Adaptive Fourier Filtering

OpenInColab

part of

pyTEMlib

a pycroscopy ecosystem package

Notebook by Gerd Duscher, 2023

Microscopy Facilities
Institute of Advanced Materials & Manufacturing
The University of Tennessee, Knoxville

Model based analysis and quantification of data acquired with transmission electron microscopes

Content

An introduction into Fourier Filtering of images.

Install pyTEMlib

If you have not done so in the Introduction Notebook, please test and install pyTEMlib and other important packages with the code cell below.

import sys
import importlib.metadata
def test_package(package_name):
    """Test if package exists and returns version or -1"""
    try:
        version = importlib.metadata.version(package_name)
    except importlib.metadata.PackageNotFoundError:
        version = '-1'
    return version

if test_package('pyTEMlib') < '0.2025.3.0':
    print('installing pyTEMlib')
    !{sys.executable} -m pip install  --upgrade pyTEMlib -q
print('done')
installing pyTEMlib
done

Loading of necessary libraries

Please note, that we only need to load the pyTEMlib library, which is based on sidpy Datasets.

%matplotlib widget
import numpy as np
import matplotlib.pylab as plt 
import sys
import scipy

if 'google.colab' in sys.modules:
    from google.colab import output
    output.enable_custom_widget_manager()
    from google.colab import drive

import sys
sys.path.insert(0, '../../')

%load_ext autoreload
%autoreload 2
import pyTEMlib


if 'google.colab' in sys.modules:
    drive.mount("/content/drive")
    
print('pyTEMlib version: ', pyTEMlib.__version__)
note_book_version = '2025.05.19'
note_book_name='pyTEMib/notebooks/Imaging/Adaptive_Fourier_Filter'
The autoreload extension is already loaded. To reload it, use:
  %reload_ext autoreload
pyTEMlib version:  0.2025.12.1

Open File

The data are held in the memory in the sidpy format with rather extensive capabilities.

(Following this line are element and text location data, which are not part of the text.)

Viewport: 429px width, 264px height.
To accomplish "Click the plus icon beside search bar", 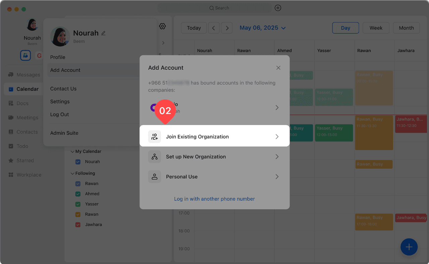I will coord(278,8).
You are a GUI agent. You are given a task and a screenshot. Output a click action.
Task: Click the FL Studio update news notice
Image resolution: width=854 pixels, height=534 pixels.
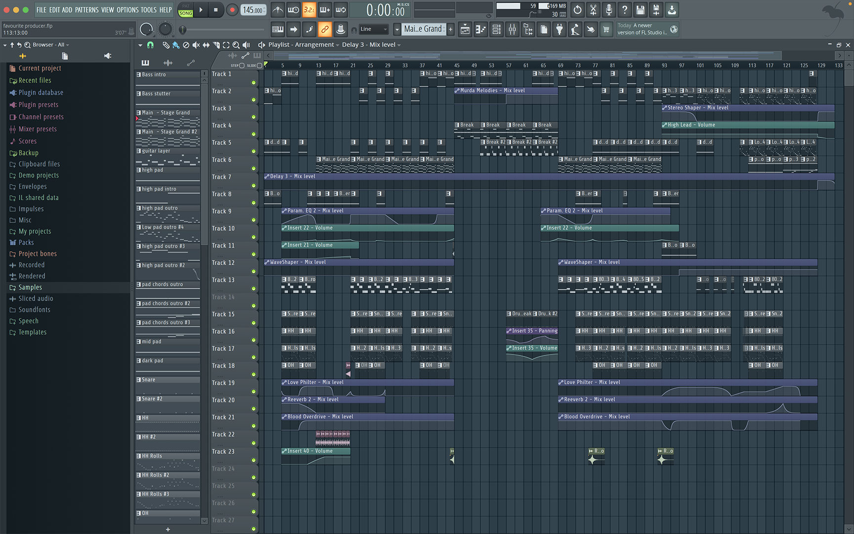pyautogui.click(x=642, y=29)
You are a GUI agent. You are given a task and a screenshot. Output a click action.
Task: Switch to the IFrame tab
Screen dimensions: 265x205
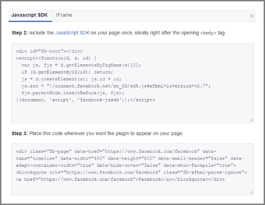64,15
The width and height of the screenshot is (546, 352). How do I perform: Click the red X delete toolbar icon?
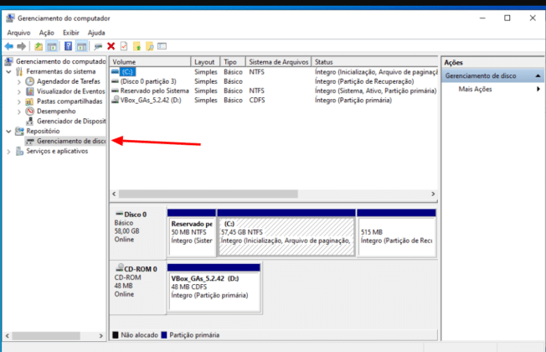click(x=111, y=46)
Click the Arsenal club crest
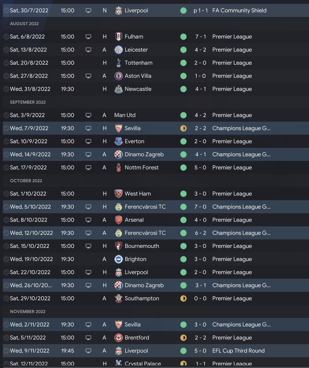The height and width of the screenshot is (368, 309). pos(118,220)
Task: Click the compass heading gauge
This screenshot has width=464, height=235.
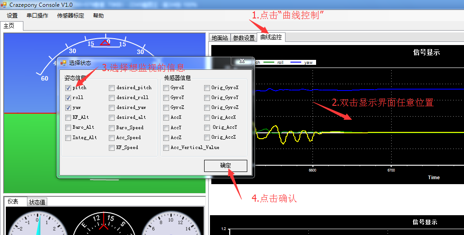Action: (104, 223)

All results can be stored in that NSID format file.

First we select the file and the dataset (the dropdown menu at the bottom), in case there are several.

fileWidget = pyTEMlib.file_tools.FileWidget()
Loading...
Loading...

Now, we open and plot the selected dataset. Select another one and rerun only cell below (Home button gets you back to original).

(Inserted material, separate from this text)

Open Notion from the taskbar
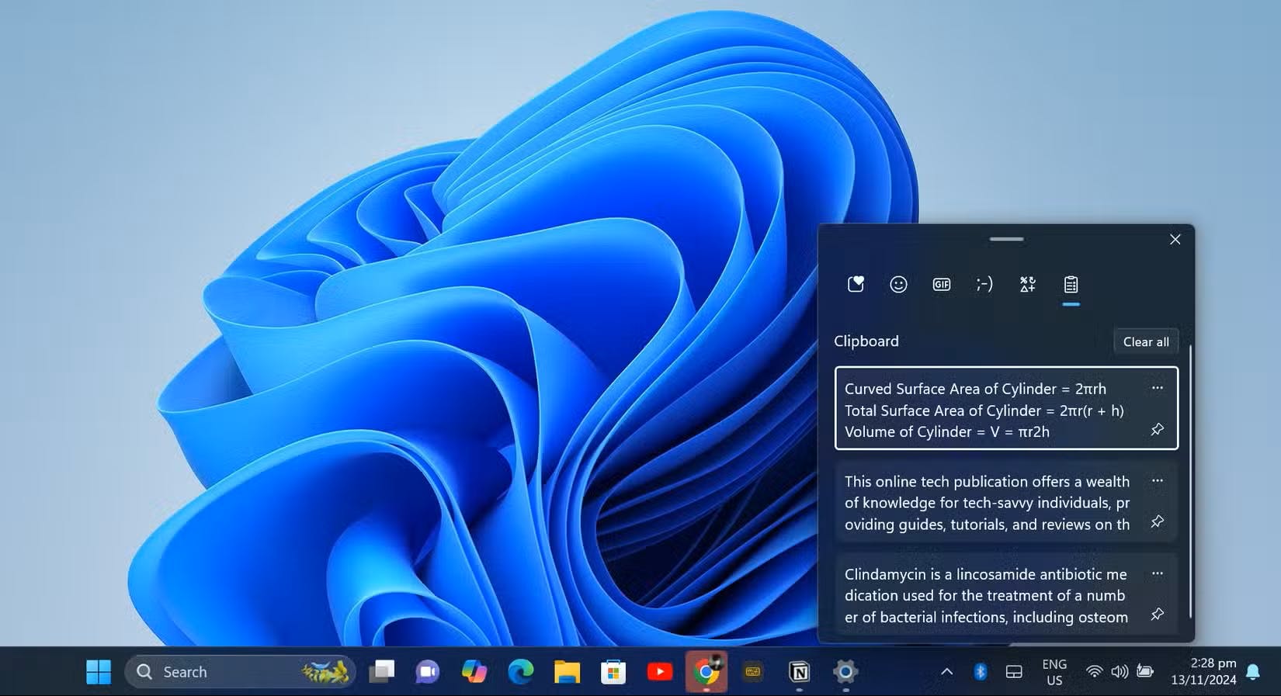Image resolution: width=1281 pixels, height=696 pixels. point(799,672)
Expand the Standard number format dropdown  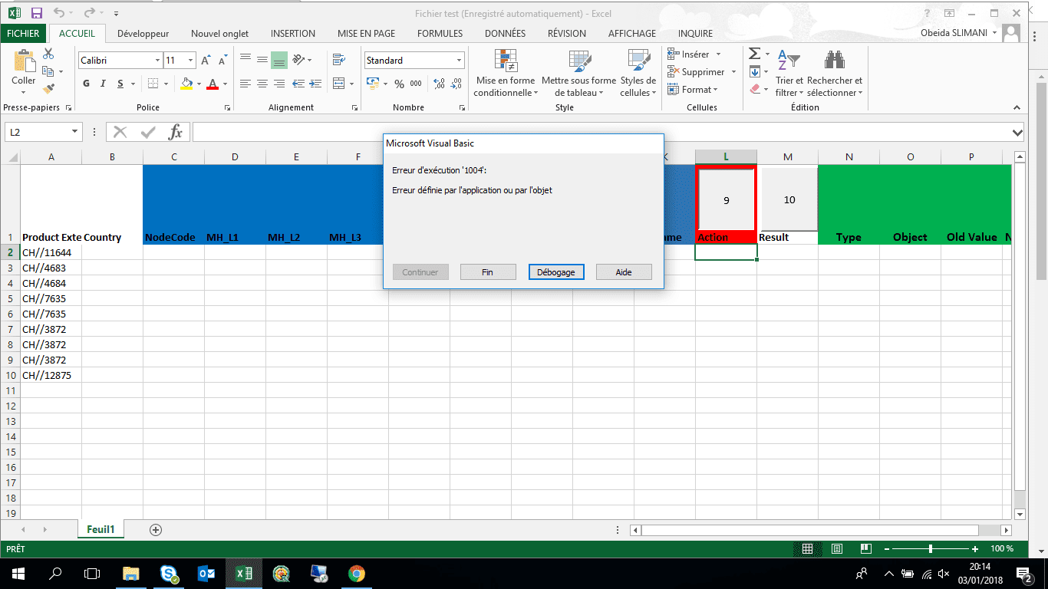click(460, 61)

Please note that you can zoom and drag the intensity values in the color-bar.

datasets = fileWidget.datasets
dataset = fileWidget.selected_dataset

if dataset.data_type.name != 'IMAGE':
    print('We really would need an image here')

view = dataset.plot()
datasets.keys()
dict_keys(['Channel_000'])
Loading...

Power Spectrum of Image

if dataset.data_type.name == 'IMAGE_STACK':
  stack_dim = dataset.get_dimensions_by_type('TEMPORAL')
  image = dataset.sum(axis=stack_dim)
  image.data_type = 'Image'
elif dataset.data_type.name == 'IMAGE':
  image = dataset
else:
  print('We really would need an image here')

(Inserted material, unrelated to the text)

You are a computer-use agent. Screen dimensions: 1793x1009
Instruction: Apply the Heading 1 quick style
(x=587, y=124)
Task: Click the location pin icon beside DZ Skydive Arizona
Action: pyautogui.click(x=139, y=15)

power_spectrum = pyTEMlib.image_tools.power_spectrum(image, smoothing=1)
power_spectrum.view_metadata()
print('source: ', power_spectrum.source)
view = power_spectrum.plot()
fft :
	smoothing : 1
	minimum_intensity : 10.122878251923055
	maximum_intensity : 17.86281328568153
source:  p1-3-hr3
Loading...

Spot Detection in Fourier Transform

Change the spot_threshold value slightly up or down (down is more spots)

# ------Input----------
spot_threshold=0.05
# ---------------------

spots, _ = pyTEMlib.image_tools.diffractogram_spots(power_spectrum, spot_threshold=spot_threshold)
spots = spots[np.linalg.norm(spots[:,:2],axis=1)<7,:]
spots = spots[np.linalg.norm(spots[:,:2],axis=1)>0.5,:]
power_spectrum.plot()

plt.gca().scatter(spots[:,0],spots[:,1], color='red', alpha=0.4);
print(f"found {len(spots)}")
found 22
Loading...

Adaptive Fourier Filter

filtered_dataset = pyTEMlib.image_tools.adaptive_fourier_filter(image, spots, 
                                                                low_pass=2.0, reflection_radius=.3)
view = filtered_dataset.plot(cmap='gray')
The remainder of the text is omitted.